I cried a lot tonight, and I got a bit upset with James because I felt he was being somewhat insensitive. Not directly toward me, but basically he called someone to let them know what happened, and then immediately they started having a conversation about something totally trivial. He felt he had an explanation for it, but in my state I saw it as insensitive because I don’t get how you can tell a family member about the loss of our baby and then go on to chat about other things that ultimately could have waited for another time. James did feel blue today, but I am grieving a lot harder than he is, which is natural given that the baby was alive in me, died in me, and I laboured it out.
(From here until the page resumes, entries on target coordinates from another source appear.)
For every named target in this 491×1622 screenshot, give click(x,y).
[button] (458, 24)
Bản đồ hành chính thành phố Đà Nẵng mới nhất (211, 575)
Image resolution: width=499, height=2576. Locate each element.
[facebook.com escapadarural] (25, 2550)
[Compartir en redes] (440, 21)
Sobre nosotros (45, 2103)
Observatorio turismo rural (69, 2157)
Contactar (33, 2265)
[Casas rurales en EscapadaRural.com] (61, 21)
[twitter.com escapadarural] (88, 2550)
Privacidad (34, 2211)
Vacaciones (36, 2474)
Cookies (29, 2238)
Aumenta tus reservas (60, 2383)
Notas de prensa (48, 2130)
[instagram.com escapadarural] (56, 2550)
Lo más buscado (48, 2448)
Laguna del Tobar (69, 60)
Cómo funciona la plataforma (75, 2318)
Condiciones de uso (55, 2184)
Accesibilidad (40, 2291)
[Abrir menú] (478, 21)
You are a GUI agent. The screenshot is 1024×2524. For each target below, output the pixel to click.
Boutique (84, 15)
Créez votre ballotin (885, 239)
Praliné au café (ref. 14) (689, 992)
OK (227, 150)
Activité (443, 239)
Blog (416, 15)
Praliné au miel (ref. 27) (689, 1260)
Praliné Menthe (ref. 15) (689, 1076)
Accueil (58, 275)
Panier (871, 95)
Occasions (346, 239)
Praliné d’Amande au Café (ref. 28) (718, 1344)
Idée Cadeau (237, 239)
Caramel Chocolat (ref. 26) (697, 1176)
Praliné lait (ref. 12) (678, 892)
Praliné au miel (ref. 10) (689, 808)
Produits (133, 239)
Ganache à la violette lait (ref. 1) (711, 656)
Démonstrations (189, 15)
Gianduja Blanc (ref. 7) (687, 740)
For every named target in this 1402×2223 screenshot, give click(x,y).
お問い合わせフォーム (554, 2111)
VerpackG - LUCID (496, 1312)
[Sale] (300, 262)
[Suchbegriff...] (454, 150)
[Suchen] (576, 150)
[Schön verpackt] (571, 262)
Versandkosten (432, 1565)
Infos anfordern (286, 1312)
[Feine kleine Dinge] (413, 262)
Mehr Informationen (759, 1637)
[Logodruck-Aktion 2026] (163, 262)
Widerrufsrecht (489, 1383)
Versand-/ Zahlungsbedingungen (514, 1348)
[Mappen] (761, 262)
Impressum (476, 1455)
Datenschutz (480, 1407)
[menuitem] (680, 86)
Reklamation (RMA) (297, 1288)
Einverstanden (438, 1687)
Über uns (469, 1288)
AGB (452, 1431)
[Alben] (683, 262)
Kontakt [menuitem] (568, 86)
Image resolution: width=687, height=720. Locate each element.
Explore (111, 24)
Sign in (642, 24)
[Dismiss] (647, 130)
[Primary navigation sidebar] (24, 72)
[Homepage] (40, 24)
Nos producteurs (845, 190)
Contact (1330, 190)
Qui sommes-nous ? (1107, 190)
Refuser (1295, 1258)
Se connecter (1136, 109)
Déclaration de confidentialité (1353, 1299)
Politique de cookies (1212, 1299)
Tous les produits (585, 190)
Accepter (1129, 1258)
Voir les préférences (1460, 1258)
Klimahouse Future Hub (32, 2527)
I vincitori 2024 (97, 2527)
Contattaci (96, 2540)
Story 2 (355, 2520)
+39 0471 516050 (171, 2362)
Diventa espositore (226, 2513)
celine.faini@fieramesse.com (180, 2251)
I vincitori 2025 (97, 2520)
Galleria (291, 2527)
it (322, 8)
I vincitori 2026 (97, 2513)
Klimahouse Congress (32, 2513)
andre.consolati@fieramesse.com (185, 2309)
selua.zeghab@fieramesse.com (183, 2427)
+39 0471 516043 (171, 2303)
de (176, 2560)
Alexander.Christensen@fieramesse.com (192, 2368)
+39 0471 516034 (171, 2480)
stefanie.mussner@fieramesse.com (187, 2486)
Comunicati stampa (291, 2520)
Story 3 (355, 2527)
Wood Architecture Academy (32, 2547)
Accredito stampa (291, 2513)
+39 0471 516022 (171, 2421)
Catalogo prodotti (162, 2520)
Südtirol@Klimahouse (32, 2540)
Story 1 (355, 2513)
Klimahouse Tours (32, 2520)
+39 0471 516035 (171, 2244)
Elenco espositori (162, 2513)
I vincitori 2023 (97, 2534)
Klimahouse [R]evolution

It essentially feels like it was MY baby, and I have to come to terms with a lot of things for myself.
Anyway, I wasn’t REALLY mad at James, obviously it’s just my emotions running high and I’m very easily frazzled at the moment. Well it broke my heart a little bit when Andrew called me to the living room (James and I were in the hallway talking, though I was definitely raising my voice with him quite a bit) and Andrew asked me, ‘Mommy, are you mad at Daddy?’ That made me stop in my tracks and I really felt bad because it’s more complicated than me just going through this, and I have to remember that as best as I can. Andrew is taking A LOT of this in, and I don’t want him to be stressed out or worried that things are bad between me and James or anything else. I told him No, that I wasn’t mad at Daddy, that sometimes when people are sad about something they react in ways they shouldn’t, and I was sorry for yelling at Daddy. I tried to explain to him further a little later that I was sorry and that I am just having a bit of a hard time dealing with the loss of the baby, but I reassured him it’s normal to go through this and it WILL get better. He takes a lot in, but I know he also doesn’t ‘get’ all of it, so I’m hoping that what he is taking from it isn’t traumatizing to him or anything. I’d like to think we’re doing the best we can to explain things to him. I want to shelter him somewhat, but I also speak quite freely to James with Andrew present, and I’m not sure if people would say that’s good or not, but I’m not sure how else to be. Of course James and I talk a lot more deeply about everything once Andrew is sleeping, but we still discuss things somewhat openly in front of him. I think at his age it’s still basically OK but I wonder if it will become less appropriate as he’s older, or maybe I don’t want to shelter him toooo much? I don’t know yet, and obviously that’s not something I’m going to be figuring out any time soon!
Anyway, it was a bit of a rough day/night, but I still tried my best to make light and be ‘fun’ with Andrew, and I did have him in stitches quite a few times tickling him or telling him funny and silly things etc. It wasn’t all doom and gloom, except maybe in my heart (dramatic sounding, I know, but it’s true right now!)
I have so much more that I need to let out about this. I just need to think more and process more in my head right now. I keep thinking of things I need to let out and try to figure out/come to terms with, but I’ll leave it at this for now.